Damn I'm in malaysia...

oh well


----------



## Jor27 (Aug 6, 2017)

Struggling to sort travel from Cambridge area, anyone coming from same direction able to give a lift? 

Thanks


----------



## mark49152 (Aug 9, 2017)

Please add me to clock!


----------



## Mollerz (Aug 9, 2017)

mark49152 said:


> Please add me to clock!



Done!


----------



## Rubix Cubix (Aug 9, 2017)

Can I be added to one handed please.


----------



## mark49152 (Aug 9, 2017)

Mollerz said:


> Done!


Thanks! Can't find a thread for Guildford Open - can you please add me to clock there as well? Thanks in advance.


----------



## Tyler Comfy Hat (Aug 9, 2017)

mark49152 said:


> Thanks! Can't find a thread for Guildford Open - can you please add me to clock there as well? Thanks in advance.


I'd make a thread for that too, but I'm not sure if I'm going, don't want to make a thread for a comp I'm not going to.

I only realized registration was open _after _all the places were full. Do you know if there's a chance of there being more spots open @Mollerz ? Or is the current competitor limit concrete? (For Guildford)


----------



## Mollerz (Aug 10, 2017)

mark49152 said:


> Thanks! Can't find a thread for Guildford Open - can you please add me to clock there as well? Thanks in advance.
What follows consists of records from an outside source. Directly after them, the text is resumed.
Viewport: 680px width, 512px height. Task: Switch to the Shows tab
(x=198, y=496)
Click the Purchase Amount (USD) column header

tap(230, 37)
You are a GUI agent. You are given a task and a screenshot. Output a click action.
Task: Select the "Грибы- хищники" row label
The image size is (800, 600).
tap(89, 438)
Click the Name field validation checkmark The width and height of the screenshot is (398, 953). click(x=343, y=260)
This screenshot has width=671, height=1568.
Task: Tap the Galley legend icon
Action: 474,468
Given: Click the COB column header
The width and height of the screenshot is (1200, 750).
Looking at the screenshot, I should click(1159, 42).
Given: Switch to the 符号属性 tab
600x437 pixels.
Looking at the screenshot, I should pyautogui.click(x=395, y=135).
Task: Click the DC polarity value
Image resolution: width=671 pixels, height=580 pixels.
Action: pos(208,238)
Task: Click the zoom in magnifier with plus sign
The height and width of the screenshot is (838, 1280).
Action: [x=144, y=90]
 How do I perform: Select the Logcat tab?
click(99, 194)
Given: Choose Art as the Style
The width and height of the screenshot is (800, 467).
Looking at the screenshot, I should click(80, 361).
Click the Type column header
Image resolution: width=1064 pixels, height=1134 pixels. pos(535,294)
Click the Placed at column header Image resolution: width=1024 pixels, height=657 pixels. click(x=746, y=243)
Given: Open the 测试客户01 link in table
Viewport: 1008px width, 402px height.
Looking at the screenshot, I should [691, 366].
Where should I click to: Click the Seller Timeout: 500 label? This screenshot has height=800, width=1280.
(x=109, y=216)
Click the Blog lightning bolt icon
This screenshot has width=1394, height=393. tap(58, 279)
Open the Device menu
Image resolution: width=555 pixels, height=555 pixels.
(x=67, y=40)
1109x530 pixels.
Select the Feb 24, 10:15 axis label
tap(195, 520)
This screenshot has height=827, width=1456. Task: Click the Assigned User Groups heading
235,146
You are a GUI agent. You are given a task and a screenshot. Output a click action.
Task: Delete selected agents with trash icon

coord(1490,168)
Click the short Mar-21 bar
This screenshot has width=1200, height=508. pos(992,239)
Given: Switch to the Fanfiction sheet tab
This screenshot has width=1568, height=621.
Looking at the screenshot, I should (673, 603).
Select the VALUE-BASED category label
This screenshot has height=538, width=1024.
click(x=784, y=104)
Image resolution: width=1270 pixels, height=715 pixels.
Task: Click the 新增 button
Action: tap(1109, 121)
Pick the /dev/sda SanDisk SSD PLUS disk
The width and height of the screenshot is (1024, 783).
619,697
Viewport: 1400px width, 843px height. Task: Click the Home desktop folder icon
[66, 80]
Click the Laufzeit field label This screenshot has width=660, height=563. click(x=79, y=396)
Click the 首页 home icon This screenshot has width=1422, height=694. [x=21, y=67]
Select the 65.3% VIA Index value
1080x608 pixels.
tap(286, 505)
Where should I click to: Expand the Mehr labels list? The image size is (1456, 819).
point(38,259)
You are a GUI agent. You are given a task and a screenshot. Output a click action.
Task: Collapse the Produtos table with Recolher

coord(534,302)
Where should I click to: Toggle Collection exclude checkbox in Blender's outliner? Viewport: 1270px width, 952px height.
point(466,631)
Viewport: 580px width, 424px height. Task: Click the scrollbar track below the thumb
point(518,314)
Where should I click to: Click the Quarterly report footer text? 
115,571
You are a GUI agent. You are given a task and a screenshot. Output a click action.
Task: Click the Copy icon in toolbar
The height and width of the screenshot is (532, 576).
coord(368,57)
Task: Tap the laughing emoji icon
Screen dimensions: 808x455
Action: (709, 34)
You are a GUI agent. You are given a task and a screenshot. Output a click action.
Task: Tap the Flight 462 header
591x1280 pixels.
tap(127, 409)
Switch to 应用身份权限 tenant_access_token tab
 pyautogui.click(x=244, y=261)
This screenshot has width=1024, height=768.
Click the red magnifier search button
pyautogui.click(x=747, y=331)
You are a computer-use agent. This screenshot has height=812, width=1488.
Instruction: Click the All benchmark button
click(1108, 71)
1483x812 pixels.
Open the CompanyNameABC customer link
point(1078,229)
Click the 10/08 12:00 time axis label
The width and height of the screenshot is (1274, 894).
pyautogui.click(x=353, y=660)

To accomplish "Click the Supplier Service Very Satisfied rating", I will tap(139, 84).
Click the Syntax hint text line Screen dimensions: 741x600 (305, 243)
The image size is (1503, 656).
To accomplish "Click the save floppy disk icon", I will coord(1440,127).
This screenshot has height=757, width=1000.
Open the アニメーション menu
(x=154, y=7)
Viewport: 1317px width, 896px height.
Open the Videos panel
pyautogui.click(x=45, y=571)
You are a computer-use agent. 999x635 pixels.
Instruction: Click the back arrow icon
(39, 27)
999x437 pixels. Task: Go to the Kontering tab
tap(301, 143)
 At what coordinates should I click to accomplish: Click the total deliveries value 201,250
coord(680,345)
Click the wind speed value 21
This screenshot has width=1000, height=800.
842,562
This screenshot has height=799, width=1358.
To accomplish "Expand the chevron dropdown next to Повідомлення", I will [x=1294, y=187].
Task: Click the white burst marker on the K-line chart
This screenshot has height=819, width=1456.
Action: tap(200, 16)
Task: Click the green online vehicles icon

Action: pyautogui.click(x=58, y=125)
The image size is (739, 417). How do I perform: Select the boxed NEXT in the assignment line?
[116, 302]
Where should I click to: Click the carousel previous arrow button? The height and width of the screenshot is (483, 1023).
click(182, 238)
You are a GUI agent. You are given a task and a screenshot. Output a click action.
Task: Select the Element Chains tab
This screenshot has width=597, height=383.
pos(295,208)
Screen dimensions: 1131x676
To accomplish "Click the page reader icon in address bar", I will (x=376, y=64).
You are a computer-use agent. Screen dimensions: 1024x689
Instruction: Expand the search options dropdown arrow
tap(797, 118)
Added, if you want faster responses your best bet is to email the organising team!



Tyler Comfy Hat said:


> I'd make a thread for that too, but I'm not sure if I'm going, don't want to make a thread for a comp I'm not going to.
> 
> I only realized registration was open _after _all the places were full. Do you know if there's a chance of there being more spots open @Mollerz ? Or is the current competitor limit concrete? (For Guildford)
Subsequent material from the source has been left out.